(Pixel coordinate grounding listing)
▬▬▬▬▬▬▬▬▬▬

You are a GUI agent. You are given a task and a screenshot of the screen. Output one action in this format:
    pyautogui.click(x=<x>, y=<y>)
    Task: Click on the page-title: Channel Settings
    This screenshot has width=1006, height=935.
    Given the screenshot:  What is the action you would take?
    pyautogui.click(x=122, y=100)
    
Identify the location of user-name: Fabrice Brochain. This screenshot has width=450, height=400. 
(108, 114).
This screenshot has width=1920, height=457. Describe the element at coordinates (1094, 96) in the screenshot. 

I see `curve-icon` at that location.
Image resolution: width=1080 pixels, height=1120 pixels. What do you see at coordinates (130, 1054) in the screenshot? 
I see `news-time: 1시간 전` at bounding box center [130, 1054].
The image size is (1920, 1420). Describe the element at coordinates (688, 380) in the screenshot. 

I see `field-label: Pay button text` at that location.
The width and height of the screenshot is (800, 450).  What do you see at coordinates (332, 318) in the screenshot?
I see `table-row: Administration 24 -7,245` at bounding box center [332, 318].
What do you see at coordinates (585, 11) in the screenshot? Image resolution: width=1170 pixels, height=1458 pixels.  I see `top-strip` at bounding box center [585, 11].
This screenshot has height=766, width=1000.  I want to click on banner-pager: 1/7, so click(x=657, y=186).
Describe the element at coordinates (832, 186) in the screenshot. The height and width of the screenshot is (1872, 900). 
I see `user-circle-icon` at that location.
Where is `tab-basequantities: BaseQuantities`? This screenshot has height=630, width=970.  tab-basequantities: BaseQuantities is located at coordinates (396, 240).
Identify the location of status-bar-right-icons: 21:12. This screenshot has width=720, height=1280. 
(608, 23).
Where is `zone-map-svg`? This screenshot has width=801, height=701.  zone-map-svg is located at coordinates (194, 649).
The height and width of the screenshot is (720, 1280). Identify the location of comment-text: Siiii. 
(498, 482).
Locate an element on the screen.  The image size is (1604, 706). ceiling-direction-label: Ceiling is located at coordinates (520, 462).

▬▬▬▬▬▬▬▬▬▬

Activity: Reproduce verbatim the lines of the listing from its first line through the line containing "pyautogui.click(x=122, y=100)", with both of those lines included.

Result of the exercise:
You are a GUI agent. You are given a task and a screenshot of the screen. Output one action in this format:
    pyautogui.click(x=<x>, y=<y>)
    Task: Click on the page-title: Channel Settings
    This screenshot has width=1006, height=935.
    Given the screenshot:  What is the action you would take?
    pyautogui.click(x=122, y=100)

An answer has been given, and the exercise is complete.